----- PAGE EXCERPT

He ran the ball 10,406 times. That’s 47 percent. Plenty balanced enough to saddle up and join Mike Zimmer’s old-school posse as the Vikings’ new assistant head coach/offensive adviser.

Will the 57-year-old Kubiak and the 62-year-old Zimmer work together harmoniously forever and ever, amen?

Who knows?

Will their 48 combined years of NFL coaching experience on opposite sides of the ball form some kind of AARP-approved superhero force that defeats the growing invasion of whippersnappers and their trendy, college-style offenses?

Who knows?

Did Zimmer keep his word that he’d do a better job making sure he didn’t commit another John DeFilippo-sized error in hiring offensive coaches that fit him like a toddler’s onesie?

Absolutely.

DeFilippo, 40, was one of those overanxious whippersnappers with visions of spending an autonomous year running his college-style offense, winning a Super Bowl and becoming a head coach in 2019.

He came from a different system in Philadelphia. In 2015, as Browns offensive coordinator, he ran the ball on only 38.4 percent of 989 snaps.

Zimmer couldn’t see the forest for the trees.

“We do a lot of research on guys, and guys’ names pop up and pop up and pop up,” Zimmer said after the Vikings went 8-7-1 and missed the playoffs. “You kind of assume that’s the right way, but it may not be the right way for your particular football team.”

----------
----- SOURCE MATERIAL

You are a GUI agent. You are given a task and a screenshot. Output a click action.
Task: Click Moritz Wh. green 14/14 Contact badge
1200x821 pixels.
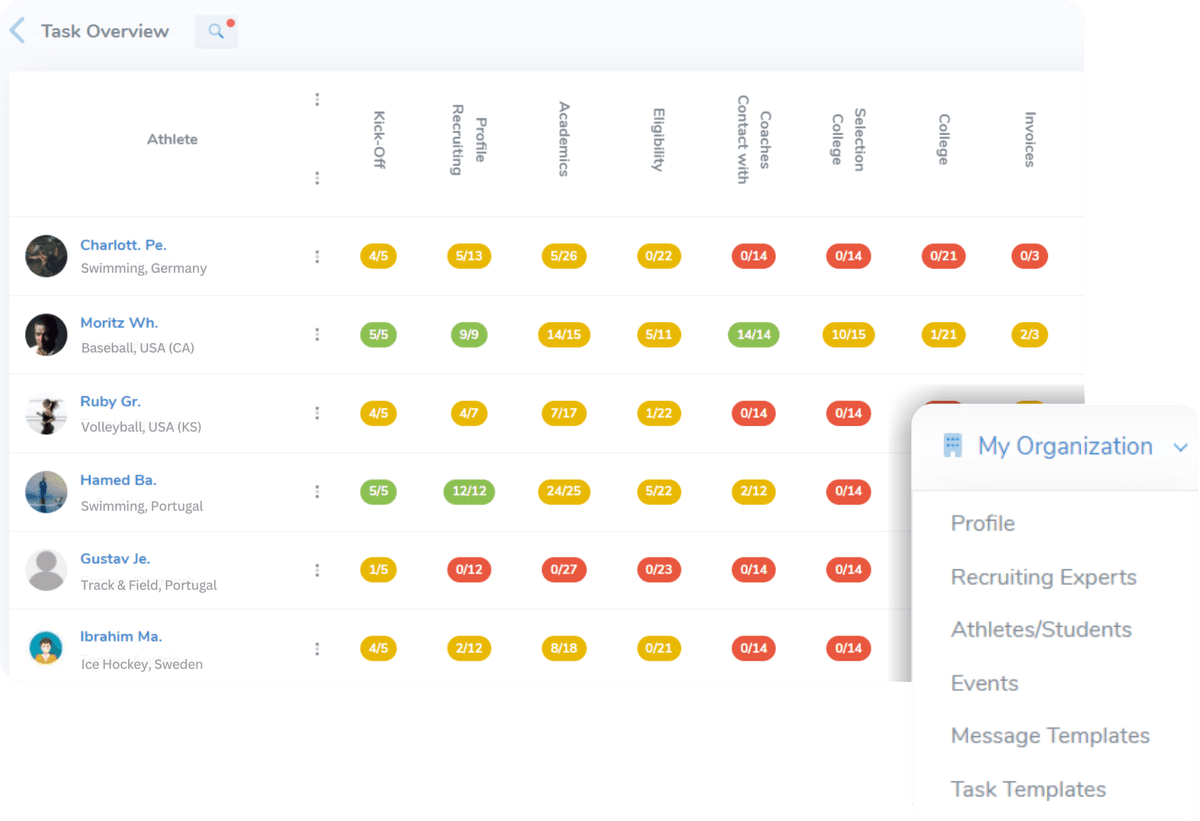click(x=753, y=335)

----------

** WRITTEN TASK 1 **
Could you return the stretch of the Vikings excerpt from "Did Zimmer keep" through "a toddler’s onesie?"?
** WRITTEN TASK 2 **
Answer these from the Vikings excerpt:
(a) How old is Kubiak?
(b) In 2015, as Browns offensive coordinator, on what percentage of 989 snaps did DeFilippo run the ball?
(c) What record did the Vikings finish with when they missed the playoffs?
You won't need the listing for this.

** TASK ANSWER 1 **
Did Zimmer keep his word that he’d do a better job making sure he didn’t commit another John DeFilippo-sized error in hiring offensive coaches that fit him like a toddler’s onesie?

** TASK ANSWER 2 **
(a) 57
(b) 38.4 percent
(c) 8-7-1